Putting seafood eating off limits.

The UK Government is considering sentience status for lobsters, crabs and other crustaceans which could put some of our traditional seafood eating off limits.

Could it be the end of eating cockles and mussels ‘alive alive oh’ in the U.K.

It now appears that the United Kingdom government might seriously consider declaring decapod and cephalopods crustaceans, and more doubtfully even molluscs, as sentient beings and amend the UK Animal Welfare Act accordingly. For those in our seafaring nation who have historically indulged in eating cockles and mussels and all other seafood, it is bad news as it could put seafood eating off limits. Personally, I have never been a great seafood eater so on that count I will not really be affected, but there are millions who might be.

So can lobsters, crabs, octopuses, squid and molluscs have feelings, feel pain and suffer? We should get an official view soon as there has been a review of scientific findings on whether these animals qualify for the status of sentience and the findings are overdue.

Veterinarians back sentience for crustaceans.

The results of the review are eagerly awaited by many campaigning animal charities such as Crustacean Compassion who strongly feel these animals have the required qualities for this new status. Many people may find it a totally ludicrous idea, but the British Veterinary Association (BVA),  the Animal Welfare Science Ethics and Law Veterinary Association (AWSELVA) and dozens of animal charities are supporting the move.

decapods and cephalopods should be regarded in legislation as having consciousness and the capacity to experience feelings such as pleasure and pain”.

New BVA policy on sentience for decapods.
Live crab in vacuum pack.
Live crab vacuum packed on supermarket shelf to slowly asphyxiate.

Will we stop eating lobsters?

The question is whether this new status would impact our traditional seafood eating habits and increase our respect for the animals involved. Will it curb our desire to eat them? Definitely not, but it will put Pescatarians under pressure, who will have to search their conscience and decide whether to go the whole yard in giving up flesh altogether. And anyway we eat billions of other sentient animals worldwide each year without any real thought to their welfare.

Will it stop them being boiled alive or having their legs cut off? I would hope so. Will it stop live ones being crammed into tanks in restaurants and markets for us to choose. Perhaps. Will it restrict their availability? Doubtful. Will it stop live crabs being displayed on supermarket shelves vacuum packed? Definitely.

But will it really improve their welfare to a great extent? Probably not, as in practical terms it is difficult to police any protection unless we ban their culinary use completely.

Can we really protect them?

Take the case of the poor lobster.
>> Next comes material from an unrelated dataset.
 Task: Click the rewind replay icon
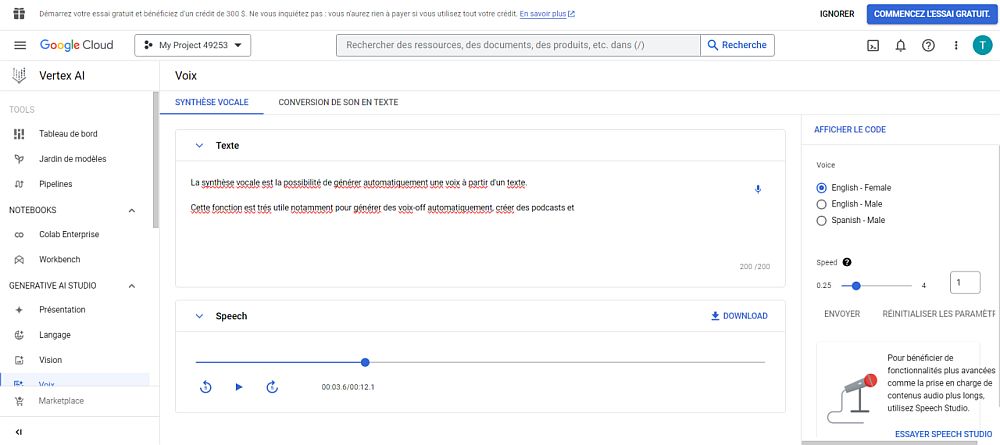pyautogui.click(x=206, y=387)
Will it be possible to protect their welfare at the point of capture in pots, the transport on fishing boats, their care while being held in markets or storage and their slaughter by licensed persons. Difficult. Will it end the traditional children’s seaside hobby of buying a crab line to yank tiny ones out of the water for no real purpose and then throwing them back often from a great height? Hopefully as it sends the wrong message to children.

Don’t get me wrong I would love to see these higher crustaceans protected as I have always believed they have as much individual character and emotions as any other animal and suffer unfairly at our hands as do larger fish species. As for molluscs it seems unrealistic that we shall ever see protection for them.

If we do join the handful of countries that already classify these animals as sentient, it might encourage North American and European States to take note. Unfortunately, Asian cultures whose eating habits are mainly seafood based will probably never see this point of view, but it will be interesting to see how all this pans out.